Physiologie der Muskelarbeit

Muskelarbeit bezeichnet ganz allgemein Körperbewegung oder körperliche Aktivität durch Muskelkontraktionen, die zu einem Energieverbrauch zusätzlich zum Grundumsatz führt. Aus pathophysiologischer Sicht folgt jede Art körperlicher Aktivität, unabhängig davon ob sie im Alltag­sleben, im Beruf oder in der Freizeit in strukturierter Form als Sport geleistet wird, den gleichen metabolischen und hormonellen Regelmechanismen. 

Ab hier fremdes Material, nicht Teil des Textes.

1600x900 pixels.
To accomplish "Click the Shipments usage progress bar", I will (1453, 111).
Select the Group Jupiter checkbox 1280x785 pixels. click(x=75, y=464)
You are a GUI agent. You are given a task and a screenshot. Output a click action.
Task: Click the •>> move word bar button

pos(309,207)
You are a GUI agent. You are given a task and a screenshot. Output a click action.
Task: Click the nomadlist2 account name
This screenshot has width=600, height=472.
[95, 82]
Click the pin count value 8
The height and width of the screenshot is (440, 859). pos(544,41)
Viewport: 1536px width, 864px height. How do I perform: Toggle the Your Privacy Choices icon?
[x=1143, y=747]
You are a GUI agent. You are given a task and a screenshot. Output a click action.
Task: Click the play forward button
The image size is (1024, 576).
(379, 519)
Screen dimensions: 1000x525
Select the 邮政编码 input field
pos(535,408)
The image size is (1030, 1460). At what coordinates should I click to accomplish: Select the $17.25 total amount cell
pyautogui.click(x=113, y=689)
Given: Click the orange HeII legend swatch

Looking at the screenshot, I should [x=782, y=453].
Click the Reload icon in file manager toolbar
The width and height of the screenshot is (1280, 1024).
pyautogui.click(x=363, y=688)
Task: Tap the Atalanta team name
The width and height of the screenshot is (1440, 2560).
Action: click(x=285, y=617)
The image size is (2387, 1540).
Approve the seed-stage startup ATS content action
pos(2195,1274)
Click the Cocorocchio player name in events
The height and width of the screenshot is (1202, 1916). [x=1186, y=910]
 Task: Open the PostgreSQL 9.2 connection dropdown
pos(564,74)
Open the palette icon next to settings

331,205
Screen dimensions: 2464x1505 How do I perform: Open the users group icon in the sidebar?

Unter Ruhebedingungen wird der Energiebedarf der Skelettmuskulatur fast vollständig durch die Oxidation freier Fettsäuren gedeckt. Mit einset­zender Muskelarbeit steigt der Energiebedarf akut an und kann unter Umständen das 8- bis 10-fache des Ruhebedarfs erreichen. Zur Deckung dieses Energiebedarfs greift die Muskulatur anfangs vorrangig auf Glukose und erst bei länger als einer Stunde andauernder Muskelarbeit auf eine Mischung aus freien Fettsäuren und Glukose zurück. Dabei überwiegt der Anteil der Fett­säureoxidation und variiert in Abhängigkeit vom Trainingszustand zwischen 60 und 75 % der VO2 max. 

Der Glukoseverbrauch wird initial aus den eigenen muskulären Glykogenreserven gedeckt. Überlappend wird wenige Minuten nach Beginn der Muskelarbeit die Glukoseaufnahme aus dem Blut durch die Eigenkontraktion der Muskulatur in Anwesenheit von Insulin erheblich gesteigert. Die Steigerung des Glukosetransports aus dem Blut in die Muskelzelle erfolgt durch die Trans­lokation der Glukosetransporter (GLUT-4) vom endoplasmatischen Retikulum in die Muskelzellmembran. Diese Translokation wird durch die Eigen­kontraktion der Muskulatur induziert und entspricht der physiologischen Wirkung des Insulins. 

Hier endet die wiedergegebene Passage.